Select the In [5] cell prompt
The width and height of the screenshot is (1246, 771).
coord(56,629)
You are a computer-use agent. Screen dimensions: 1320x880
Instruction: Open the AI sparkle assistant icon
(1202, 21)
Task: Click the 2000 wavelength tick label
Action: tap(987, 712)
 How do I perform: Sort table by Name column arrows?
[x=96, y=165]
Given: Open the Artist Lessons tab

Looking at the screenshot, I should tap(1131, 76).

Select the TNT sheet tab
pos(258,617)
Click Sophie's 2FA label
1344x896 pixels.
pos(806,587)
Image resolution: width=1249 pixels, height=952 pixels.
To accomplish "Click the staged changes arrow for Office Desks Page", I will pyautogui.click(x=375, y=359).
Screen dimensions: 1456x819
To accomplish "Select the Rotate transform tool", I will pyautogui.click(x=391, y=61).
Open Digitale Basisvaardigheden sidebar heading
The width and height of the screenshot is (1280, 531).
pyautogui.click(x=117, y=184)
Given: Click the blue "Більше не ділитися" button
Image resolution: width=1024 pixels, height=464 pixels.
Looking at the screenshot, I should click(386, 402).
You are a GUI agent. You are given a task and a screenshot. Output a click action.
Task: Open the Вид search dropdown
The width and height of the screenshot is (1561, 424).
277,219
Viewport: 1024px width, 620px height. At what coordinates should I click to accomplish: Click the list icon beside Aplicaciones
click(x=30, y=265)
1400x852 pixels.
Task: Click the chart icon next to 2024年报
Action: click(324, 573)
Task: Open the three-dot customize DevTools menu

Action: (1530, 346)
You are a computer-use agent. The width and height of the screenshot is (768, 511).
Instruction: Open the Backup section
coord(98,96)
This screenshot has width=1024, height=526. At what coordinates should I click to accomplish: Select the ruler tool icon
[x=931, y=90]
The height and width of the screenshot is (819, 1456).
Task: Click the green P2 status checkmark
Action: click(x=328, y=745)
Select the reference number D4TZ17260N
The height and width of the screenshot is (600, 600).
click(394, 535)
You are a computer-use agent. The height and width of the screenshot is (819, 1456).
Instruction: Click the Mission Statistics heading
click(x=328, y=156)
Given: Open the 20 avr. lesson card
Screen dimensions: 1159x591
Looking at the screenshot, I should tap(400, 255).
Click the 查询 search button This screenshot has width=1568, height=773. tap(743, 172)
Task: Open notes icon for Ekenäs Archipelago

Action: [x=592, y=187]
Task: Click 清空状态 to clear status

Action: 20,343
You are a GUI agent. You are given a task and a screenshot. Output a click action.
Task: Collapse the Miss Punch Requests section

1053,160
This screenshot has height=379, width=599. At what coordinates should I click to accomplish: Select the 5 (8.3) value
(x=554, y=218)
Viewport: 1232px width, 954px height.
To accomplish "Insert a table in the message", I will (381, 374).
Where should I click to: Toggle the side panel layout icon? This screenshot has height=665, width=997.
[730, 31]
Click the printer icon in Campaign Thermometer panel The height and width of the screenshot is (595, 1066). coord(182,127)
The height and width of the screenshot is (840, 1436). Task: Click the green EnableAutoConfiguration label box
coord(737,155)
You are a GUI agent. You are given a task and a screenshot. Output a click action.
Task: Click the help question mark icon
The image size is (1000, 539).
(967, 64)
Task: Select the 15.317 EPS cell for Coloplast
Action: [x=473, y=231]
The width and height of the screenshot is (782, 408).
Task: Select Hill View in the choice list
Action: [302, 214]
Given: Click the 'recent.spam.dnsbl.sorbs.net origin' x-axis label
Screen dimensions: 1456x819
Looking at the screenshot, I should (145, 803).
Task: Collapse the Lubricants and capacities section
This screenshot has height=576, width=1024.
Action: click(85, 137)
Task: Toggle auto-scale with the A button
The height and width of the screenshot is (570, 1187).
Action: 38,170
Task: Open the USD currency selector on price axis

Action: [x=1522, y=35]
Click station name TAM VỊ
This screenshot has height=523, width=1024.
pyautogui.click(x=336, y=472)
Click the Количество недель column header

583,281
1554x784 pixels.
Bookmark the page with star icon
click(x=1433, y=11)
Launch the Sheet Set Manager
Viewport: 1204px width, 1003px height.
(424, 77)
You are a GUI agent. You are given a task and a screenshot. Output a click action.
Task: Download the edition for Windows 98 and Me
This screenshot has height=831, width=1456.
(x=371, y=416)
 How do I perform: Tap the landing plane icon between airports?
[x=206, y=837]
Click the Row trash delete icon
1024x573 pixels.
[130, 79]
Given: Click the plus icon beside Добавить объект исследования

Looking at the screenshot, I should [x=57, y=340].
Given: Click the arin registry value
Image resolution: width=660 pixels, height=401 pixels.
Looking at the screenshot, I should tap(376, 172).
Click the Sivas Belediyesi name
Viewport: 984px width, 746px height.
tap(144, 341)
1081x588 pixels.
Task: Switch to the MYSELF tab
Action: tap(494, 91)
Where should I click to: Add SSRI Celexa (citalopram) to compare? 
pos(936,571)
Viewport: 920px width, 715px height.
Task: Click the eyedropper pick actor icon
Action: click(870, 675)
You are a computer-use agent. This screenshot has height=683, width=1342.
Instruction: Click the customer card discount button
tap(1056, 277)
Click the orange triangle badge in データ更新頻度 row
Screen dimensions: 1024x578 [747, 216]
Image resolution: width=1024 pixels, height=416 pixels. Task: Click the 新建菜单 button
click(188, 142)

◆ ◆ ◆

◆ What you are asked to do
Copy out all of the lines above word for word, with nothing changed.

◆ Task solution
Select the In [5] cell prompt
The width and height of the screenshot is (1246, 771).
coord(56,629)
You are a computer-use agent. Screen dimensions: 1320x880
Instruction: Open the AI sparkle assistant icon
(1202, 21)
Task: Click the 2000 wavelength tick label
Action: tap(987, 712)
 How do I perform: Sort table by Name column arrows?
[x=96, y=165]
Given: Open the Artist Lessons tab

Looking at the screenshot, I should tap(1131, 76).

Select the TNT sheet tab
pos(258,617)
Click Sophie's 2FA label
1344x896 pixels.
pos(806,587)
Image resolution: width=1249 pixels, height=952 pixels.
To accomplish "Click the staged changes arrow for Office Desks Page", I will pyautogui.click(x=375, y=359).
Screen dimensions: 1456x819
To accomplish "Select the Rotate transform tool", I will pyautogui.click(x=391, y=61).
Open Digitale Basisvaardigheden sidebar heading
The width and height of the screenshot is (1280, 531).
pyautogui.click(x=117, y=184)
Given: Click the blue "Більше не ділитися" button
Image resolution: width=1024 pixels, height=464 pixels.
Looking at the screenshot, I should click(386, 402).
You are a GUI agent. You are given a task and a screenshot. Output a click action.
Task: Open the Вид search dropdown
The width and height of the screenshot is (1561, 424).
277,219
Viewport: 1024px width, 620px height. At what coordinates should I click to accomplish: Click the list icon beside Aplicaciones
click(x=30, y=265)
1400x852 pixels.
Task: Click the chart icon next to 2024年报
Action: click(324, 573)
Task: Open the three-dot customize DevTools menu

Action: (1530, 346)
You are a computer-use agent. The width and height of the screenshot is (768, 511).
Instruction: Open the Backup section
coord(98,96)
This screenshot has width=1024, height=526. At what coordinates should I click to accomplish: Select the ruler tool icon
[x=931, y=90]
The height and width of the screenshot is (819, 1456).
Task: Click the green P2 status checkmark
Action: click(x=328, y=745)
Select the reference number D4TZ17260N
The height and width of the screenshot is (600, 600).
click(394, 535)
You are a computer-use agent. The height and width of the screenshot is (819, 1456).
Instruction: Click the Mission Statistics heading
click(x=328, y=156)
Given: Open the 20 avr. lesson card
Screen dimensions: 1159x591
Looking at the screenshot, I should tap(400, 255).
Click the 查询 search button This screenshot has width=1568, height=773. tap(743, 172)
Task: Open notes icon for Ekenäs Archipelago

Action: [x=592, y=187]
Task: Click 清空状态 to clear status

Action: 20,343
You are a GUI agent. You are given a task and a screenshot. Output a click action.
Task: Collapse the Miss Punch Requests section

1053,160
This screenshot has height=379, width=599. At what coordinates should I click to accomplish: Select the 5 (8.3) value
(x=554, y=218)
Viewport: 1232px width, 954px height.
To accomplish "Insert a table in the message", I will (381, 374).
Where should I click to: Toggle the side panel layout icon? This screenshot has height=665, width=997.
[730, 31]
Click the printer icon in Campaign Thermometer panel The height and width of the screenshot is (595, 1066). coord(182,127)
The height and width of the screenshot is (840, 1436). Task: Click the green EnableAutoConfiguration label box
coord(737,155)
You are a GUI agent. You are given a task and a screenshot. Output a click action.
Task: Click the help question mark icon
The image size is (1000, 539).
(967, 64)
Task: Select the 15.317 EPS cell for Coloplast
Action: [x=473, y=231]
The width and height of the screenshot is (782, 408).
Task: Select Hill View in the choice list
Action: [302, 214]
Given: Click the 'recent.spam.dnsbl.sorbs.net origin' x-axis label
Screen dimensions: 1456x819
Looking at the screenshot, I should (145, 803).
Task: Collapse the Lubricants and capacities section
This screenshot has height=576, width=1024.
Action: click(85, 137)
Task: Toggle auto-scale with the A button
The height and width of the screenshot is (570, 1187).
Action: 38,170
Task: Open the USD currency selector on price axis

Action: [x=1522, y=35]
Click station name TAM VỊ
This screenshot has height=523, width=1024.
pyautogui.click(x=336, y=472)
Click the Количество недель column header

583,281
1554x784 pixels.
Bookmark the page with star icon
click(x=1433, y=11)
Launch the Sheet Set Manager
Viewport: 1204px width, 1003px height.
(424, 77)
You are a GUI agent. You are given a task and a screenshot. Output a click action.
Task: Download the edition for Windows 98 and Me
This screenshot has height=831, width=1456.
(x=371, y=416)
 How do I perform: Tap the landing plane icon between airports?
[x=206, y=837]
Click the Row trash delete icon
1024x573 pixels.
[130, 79]
Given: Click the plus icon beside Добавить объект исследования

Looking at the screenshot, I should [x=57, y=340].
Given: Click the arin registry value
Image resolution: width=660 pixels, height=401 pixels.
Looking at the screenshot, I should tap(376, 172).
Click the Sivas Belediyesi name
Viewport: 984px width, 746px height.
tap(144, 341)
1081x588 pixels.
Task: Switch to the MYSELF tab
Action: tap(494, 91)
Where should I click to: Add SSRI Celexa (citalopram) to compare? 
pos(936,571)
Viewport: 920px width, 715px height.
Task: Click the eyedropper pick actor icon
Action: click(870, 675)
You are a computer-use agent. This screenshot has height=683, width=1342.
Instruction: Click the customer card discount button
tap(1056, 277)
Click the orange triangle badge in データ更新頻度 row
Screen dimensions: 1024x578 [747, 216]
Image resolution: width=1024 pixels, height=416 pixels. Task: Click the 新建菜单 button
click(188, 142)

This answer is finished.